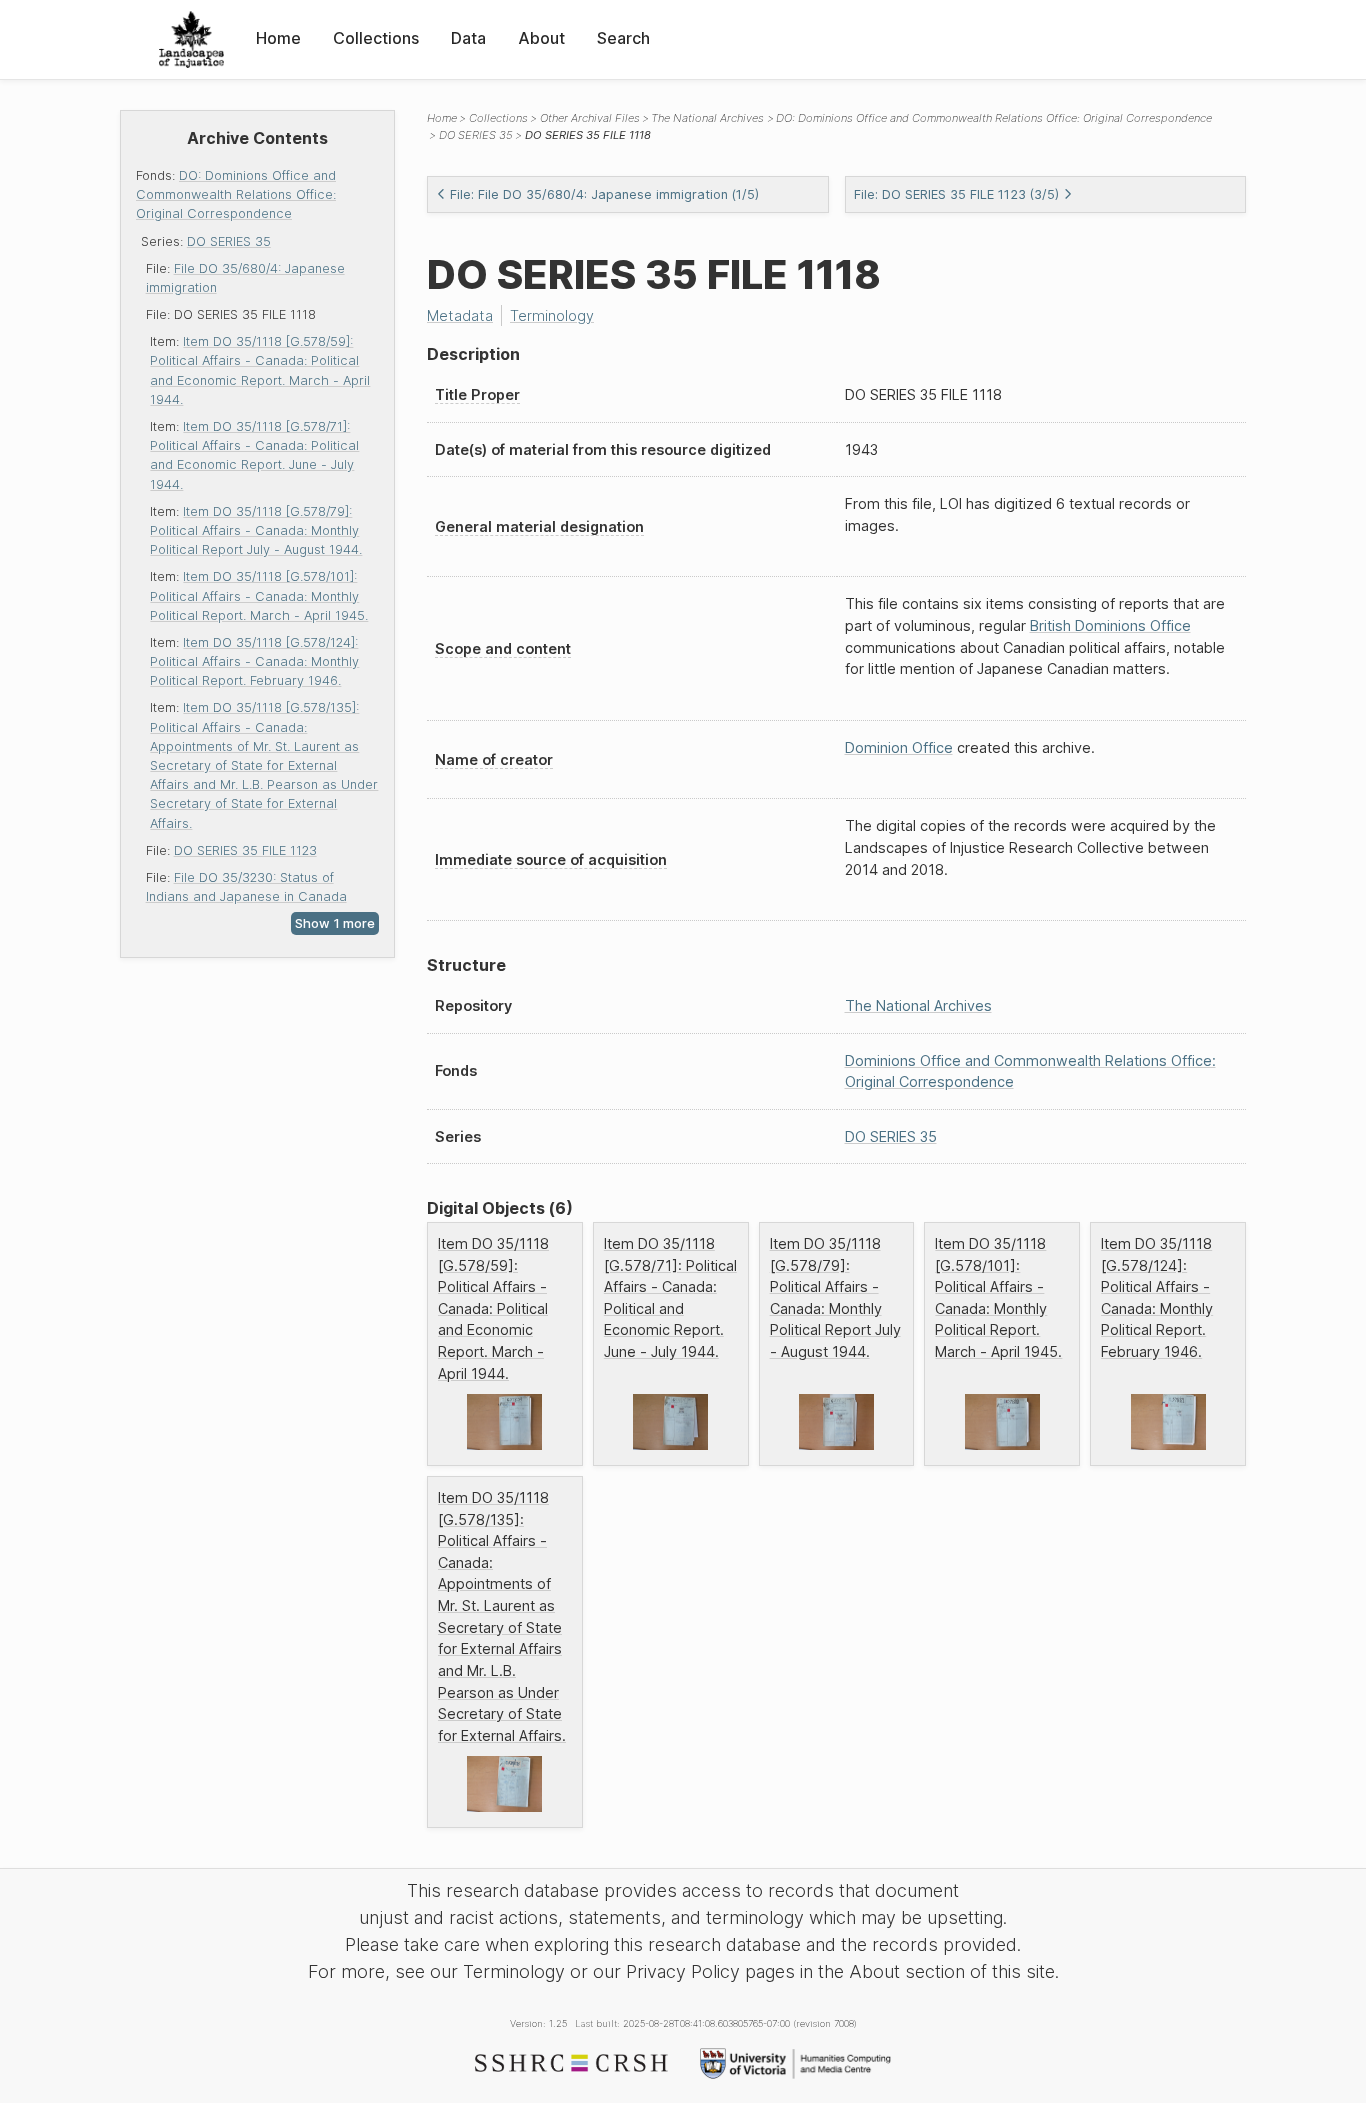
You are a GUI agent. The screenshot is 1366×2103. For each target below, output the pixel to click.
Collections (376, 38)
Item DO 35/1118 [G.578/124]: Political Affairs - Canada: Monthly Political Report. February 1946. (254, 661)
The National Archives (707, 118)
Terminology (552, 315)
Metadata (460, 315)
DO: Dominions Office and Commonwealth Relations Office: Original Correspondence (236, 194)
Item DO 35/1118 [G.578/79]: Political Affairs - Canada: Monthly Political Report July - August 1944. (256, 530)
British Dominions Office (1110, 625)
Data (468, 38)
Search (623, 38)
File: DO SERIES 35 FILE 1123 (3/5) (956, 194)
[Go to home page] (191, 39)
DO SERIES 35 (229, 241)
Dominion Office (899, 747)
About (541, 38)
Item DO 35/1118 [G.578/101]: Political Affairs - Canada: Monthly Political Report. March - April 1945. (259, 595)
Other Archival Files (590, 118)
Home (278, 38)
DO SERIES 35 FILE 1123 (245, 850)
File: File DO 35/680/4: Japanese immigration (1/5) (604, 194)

» **REQUIRED ACTION**
Pictures are not part of the copy. Please reproduce the material word for word.

» **EXPECTED OUTPUT**
You are a GUI agent. The screenshot is 1366×2103. For each target below, output the pixel to click.
Collections (376, 38)
Item DO 35/1118 [G.578/124]: Political Affairs - Canada: Monthly Political Report. February 1946. (254, 661)
The National Archives (707, 118)
Terminology (552, 315)
Metadata (460, 315)
DO: Dominions Office and Commonwealth Relations Office: Original Correspondence (236, 194)
Item DO 35/1118 [G.578/79]: Political Affairs - Canada: Monthly Political Report July - August 1944. (256, 530)
British Dominions Office (1110, 625)
Data (468, 38)
Search (623, 38)
File: DO SERIES 35 FILE 1123 (3/5) (956, 194)
[Go to home page] (191, 39)
DO SERIES 35 (229, 241)
Dominion Office (899, 747)
About (541, 38)
Item DO 35/1118 [G.578/101]: Political Affairs - Canada: Monthly Political Report. March - April 1945. (259, 595)
Other Archival Files (590, 118)
Home (278, 38)
DO SERIES 35 FILE 1123 (245, 850)
File: File DO 35/680/4: Japanese immigration (1/5) (604, 194)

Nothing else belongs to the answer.